Również o tym mówił w swoim podcaście Bill Simmons: – Nikola Jokić i Denver zdobyli w czerwcu mistrzostwo, a potem zniknęli. Nawet jak wrócą, nie będziemy o nich specjalnie gadać. Bo najwięcej uwagi przyciągają zawodnicy, którzy są niezadowoleni. I to jest po prostu zły obraz dla ligi.

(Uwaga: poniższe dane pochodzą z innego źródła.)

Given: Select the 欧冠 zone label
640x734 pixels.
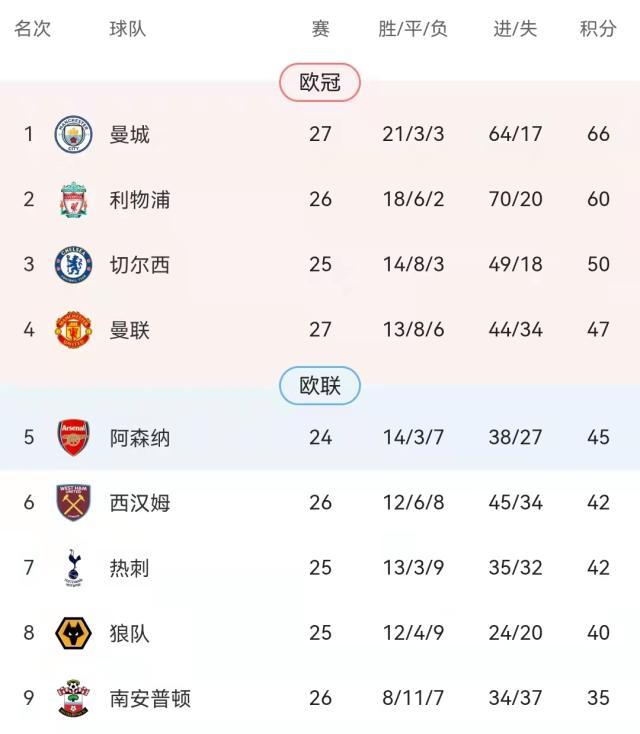Looking at the screenshot, I should pos(320,83).
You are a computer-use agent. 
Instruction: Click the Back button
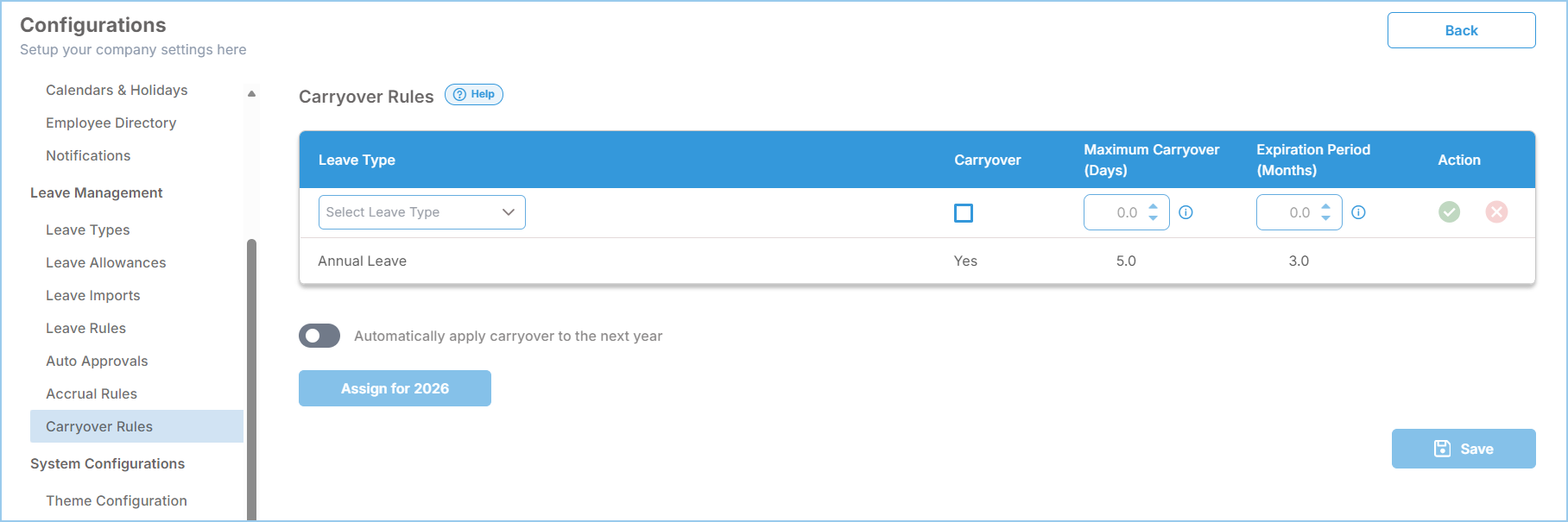pyautogui.click(x=1461, y=30)
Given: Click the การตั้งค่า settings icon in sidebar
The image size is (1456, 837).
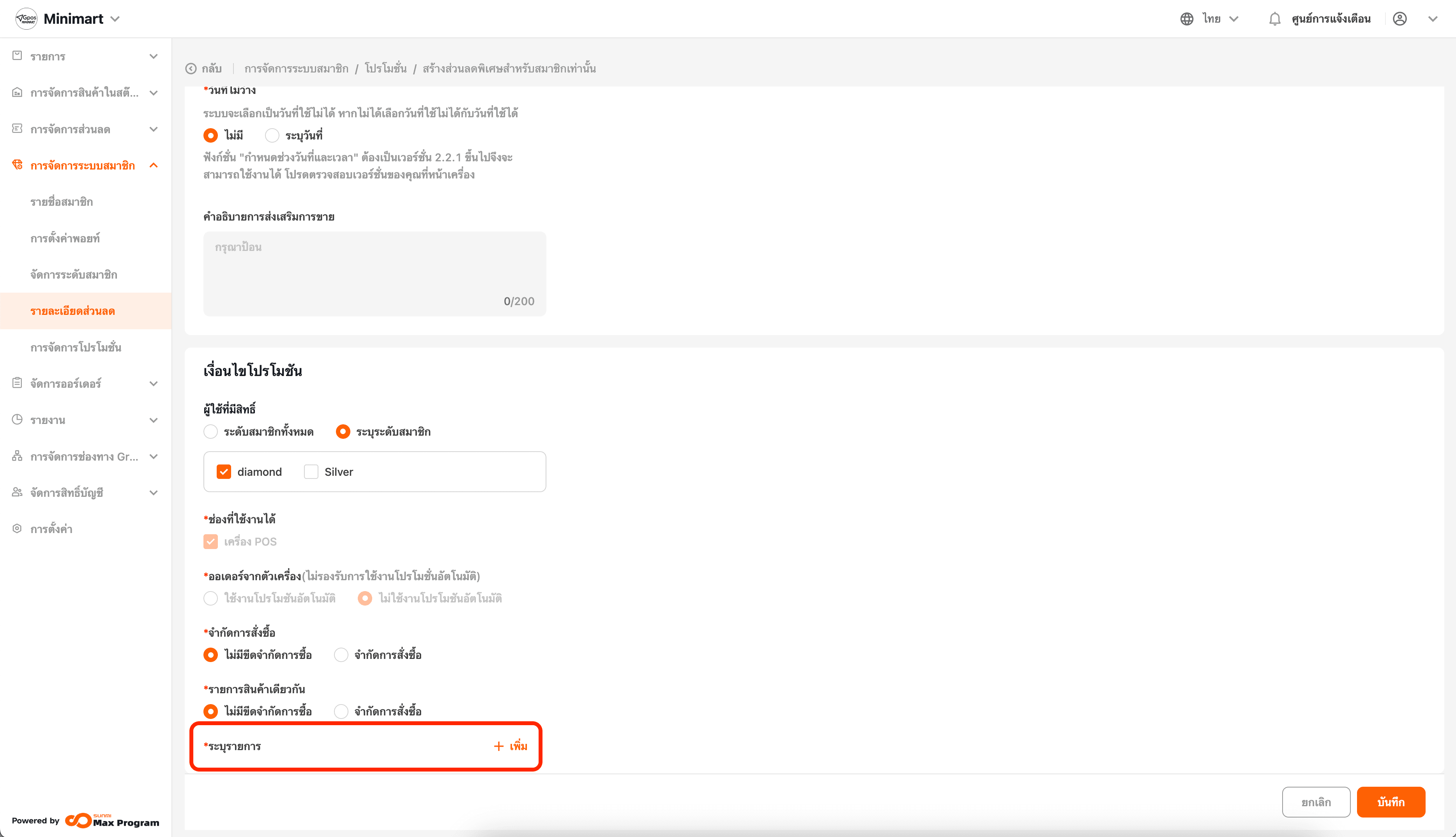Looking at the screenshot, I should (x=17, y=529).
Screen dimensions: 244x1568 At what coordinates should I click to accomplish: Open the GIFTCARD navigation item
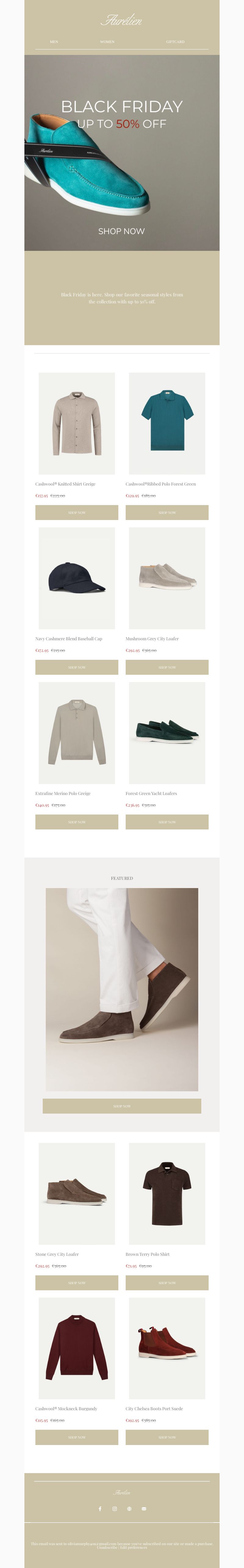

Kto zatem w ostatnich tygodniach skupiał wokół siebie szczególnie dużo uwagi? Wiele mówiło się o wypowiedziach Giannisa Antetokounmpo, który stwierdził, że czuje się związany z Milwaukee Bucks, ale jeśli inny klub zaoferuje mu lepsze perspektywy na zdobycie mistrzostwa, to będzie musiał to przemyśleć. Tym samym zasugerował władzom klubu, że muszą coś zmienić. Poczynić wzmocnienia. I te dokładnie to zrobiły.
Do Bucks, jak wspomnieliśmy, trafił Damian Lillard z Portland Trail Blazers, który w trakcie lata też… wyrażał swoje niezadowolenie.
Tak to się kręci.
– To nie są odosobnione przypadki – mówił Austin Rivers, wieloletni koszykarz NBA, a także podcaster. – Każdego lata mamy z dwóch czy trzech zawodników, którzy to robią. Mówią: chcę transferu, a jeśli go nie dostanę, to mnie więcej nie zobaczycie. To jest według prawa i wszelkich zasad złe. Po prostu tego nie lubię.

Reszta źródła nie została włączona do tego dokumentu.